This post ponders on the crises of large organisations in this social media age of ours – whether it’s in relation to the economic crisis as in Paul Kingsnorth’s article in the Guardian, or in the field of political parties, charities and trade unions. I also pay particular attention to the role of non-executive directors.
This weekend I joined a gathering of Puffles’ followers at one of what have become monthly Sunday pub lunches in Central London. What started off as a handful of people (4-8) people is growing into an interesting gathering of people from a diverse range of backgrounds who have a broadly similar world outlook of wanting to make it a better place for all of us. Today we just happened to be talking about (amongst other things) the crisis of large organisations & institutions.
In terms of the banking crises (see this summary from the BBC regarding the hearings), one of the things that has struck me by its absence in terms of discourse is the role of non-executive directors – and their failures in all of this. This is something that I’d like to think would make for more than an interesting PhD/DBA thesis – a comprehensive study into the role and behaviour that non-executive chairman and non-executive directors had in the banking crises. (I use the plural deliberately).
John now Lord McFall provides an excellent example of what this looks like, skewering the then chairman of Northern Rock, Matt Ridley in his appearance before McFall’s Treasury Select Committee. The official transcript here as well as George Monbiot’s take here. One question that critical observers may want to ask is what qualified Ridley for the job of chairman of a big bank, paying particular attention to both his academic and family background. But this is just one particularly high profile example.
I stumbled across this paper by Christopher Pass from 2002 – which makes for more than interesting reading. There’s this definition of the role of a non-executive directors which is worth quoting in full:
Non-executives are appointed on a part-time basis and perform various duties including (in some cases) acting as the company’s chairperson and sitting on various key committees:
The Nominations Committee, the Remuneration Committee, the Audit Committee. Nonexecutives are seen as ‘guardians’ of the corporate good and act as ‘buffers’ between the executive directors and the company’s outside shareholders, i.e. they monitor executive actions and question executive decisions and are required to ensure that the company is acting in a ‘responsible’ way and in the best interests of the shareholders and other stakeholders.
In the cases of the banks that had to be formally bailed out by the taxpayer, something went wrong – badly wrong with the non-executive directors in their role as the guardians of the interest of shareholders. Similar rumblings have been heard off of the back of the inquiry into hacking and the corporate governance of large media organisations with particularly powerful chief executives or proprietors. What sort of individual is able to stand up to such powerful figures, represent the interests of shareholders and also ensure compliance with the law?
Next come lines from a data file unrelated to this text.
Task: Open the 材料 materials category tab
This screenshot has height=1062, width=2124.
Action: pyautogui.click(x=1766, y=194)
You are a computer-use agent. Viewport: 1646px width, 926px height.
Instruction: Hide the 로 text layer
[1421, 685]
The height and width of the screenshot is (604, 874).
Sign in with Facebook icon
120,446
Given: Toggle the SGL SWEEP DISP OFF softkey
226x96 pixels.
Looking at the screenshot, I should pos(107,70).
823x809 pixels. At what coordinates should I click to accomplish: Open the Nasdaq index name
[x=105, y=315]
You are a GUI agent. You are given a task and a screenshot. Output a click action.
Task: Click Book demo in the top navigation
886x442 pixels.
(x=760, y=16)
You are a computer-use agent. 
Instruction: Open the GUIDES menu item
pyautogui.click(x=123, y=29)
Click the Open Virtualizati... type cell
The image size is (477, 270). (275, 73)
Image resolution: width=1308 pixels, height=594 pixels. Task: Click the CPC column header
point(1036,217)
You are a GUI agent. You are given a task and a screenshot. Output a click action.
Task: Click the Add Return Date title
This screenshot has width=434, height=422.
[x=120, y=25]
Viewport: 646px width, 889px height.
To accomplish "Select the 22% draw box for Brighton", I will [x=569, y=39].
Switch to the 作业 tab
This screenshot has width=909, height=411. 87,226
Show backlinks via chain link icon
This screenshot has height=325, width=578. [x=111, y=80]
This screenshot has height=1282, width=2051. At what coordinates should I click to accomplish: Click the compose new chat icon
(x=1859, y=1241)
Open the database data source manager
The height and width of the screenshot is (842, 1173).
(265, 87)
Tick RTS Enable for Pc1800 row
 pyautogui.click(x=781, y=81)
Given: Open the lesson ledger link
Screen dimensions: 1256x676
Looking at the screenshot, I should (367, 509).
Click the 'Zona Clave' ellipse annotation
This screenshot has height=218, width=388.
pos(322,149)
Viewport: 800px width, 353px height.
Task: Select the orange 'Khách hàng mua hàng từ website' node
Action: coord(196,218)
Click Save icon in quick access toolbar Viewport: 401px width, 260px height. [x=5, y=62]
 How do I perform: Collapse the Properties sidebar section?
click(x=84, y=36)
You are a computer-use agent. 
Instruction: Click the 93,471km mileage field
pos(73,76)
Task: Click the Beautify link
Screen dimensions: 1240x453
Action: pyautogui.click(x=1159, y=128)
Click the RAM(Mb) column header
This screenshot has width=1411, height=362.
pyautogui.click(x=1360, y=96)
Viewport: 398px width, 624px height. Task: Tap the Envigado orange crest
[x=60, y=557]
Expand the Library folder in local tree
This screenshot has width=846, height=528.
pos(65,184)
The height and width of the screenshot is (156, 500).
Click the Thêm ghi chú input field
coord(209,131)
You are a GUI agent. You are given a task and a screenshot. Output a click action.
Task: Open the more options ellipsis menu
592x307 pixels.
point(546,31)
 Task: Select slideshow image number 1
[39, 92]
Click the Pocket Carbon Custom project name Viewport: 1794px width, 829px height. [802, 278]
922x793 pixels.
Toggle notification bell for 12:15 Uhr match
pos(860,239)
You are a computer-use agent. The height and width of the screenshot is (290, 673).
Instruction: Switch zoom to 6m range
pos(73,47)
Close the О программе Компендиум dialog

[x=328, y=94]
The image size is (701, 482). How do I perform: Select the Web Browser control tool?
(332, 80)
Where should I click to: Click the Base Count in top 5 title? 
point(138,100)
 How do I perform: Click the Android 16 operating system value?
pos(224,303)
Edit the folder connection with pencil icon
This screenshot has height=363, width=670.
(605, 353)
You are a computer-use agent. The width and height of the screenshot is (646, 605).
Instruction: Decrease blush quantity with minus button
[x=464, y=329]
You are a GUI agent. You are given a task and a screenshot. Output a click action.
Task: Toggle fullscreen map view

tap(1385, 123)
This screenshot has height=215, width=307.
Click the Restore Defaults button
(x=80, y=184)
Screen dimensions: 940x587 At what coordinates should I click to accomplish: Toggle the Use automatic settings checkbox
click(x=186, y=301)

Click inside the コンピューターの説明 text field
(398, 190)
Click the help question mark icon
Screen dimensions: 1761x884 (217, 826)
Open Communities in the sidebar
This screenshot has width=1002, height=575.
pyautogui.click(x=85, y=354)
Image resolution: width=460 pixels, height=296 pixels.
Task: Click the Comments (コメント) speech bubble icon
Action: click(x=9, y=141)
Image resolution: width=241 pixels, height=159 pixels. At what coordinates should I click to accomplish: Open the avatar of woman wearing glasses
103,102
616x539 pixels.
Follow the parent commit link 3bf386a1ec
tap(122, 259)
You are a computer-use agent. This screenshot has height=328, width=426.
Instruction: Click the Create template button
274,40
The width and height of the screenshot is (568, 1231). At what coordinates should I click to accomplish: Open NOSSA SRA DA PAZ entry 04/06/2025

This also raises the question of how companies appoint non-executive directors.
- How do they recruit non-executive directors? (Is it a case of going to this place and saying “He looks like a splendid chap – he’ll do!”!?!?)
- How do people become non-executive directors?
- What qualifications and/or attributes does a person need to become a non-executive director?
- How do shareholders, investors, regulators and wider society judge whether a particular individual has been a successful non-executive director or not?
- Should the role of a non-executive director involve far more ‘contact time’ and regularly go beyond board meetings, all the way to the front line? (Especially in the case of large corporations and organisations).
- Should the responsibilities and duties of non-executive directors be extended to go beyond merely ensuring ‘value for money’ for shareholders? (In particular large organisations where their failure could have significant negative impacts on large numbers of people and linked businesses).
- Should greater pressure be put on (larger) organisations – in particular those with a significant public face (e.g. lots of retail outlets) to ensure that their non-executive directors are a reflection of the society that they operate in?
- Should there be workers’ representation (whether trade union or otherwise) on boards of large companies in a non-executive role? (Would this make management-to-staff relationships less adversarial or would both sides be compromised?)
- Should non-executive directors engage directly with both workers, shareholders and customers of the company/ies whose board/s they sit on?
I don’t know the answers to the above questions. (Probably why I’ve asked them). What does concern me is the prospect of another massive banking bailout – and society’s response to it in these difficult times. The first banking bailouts came very shortly after the bubble burst. The sheer scale of those bailouts are as such that part of me feels that the general public is still coming to terms with just how big they were – i.e. we are still dealing with the shock of it all.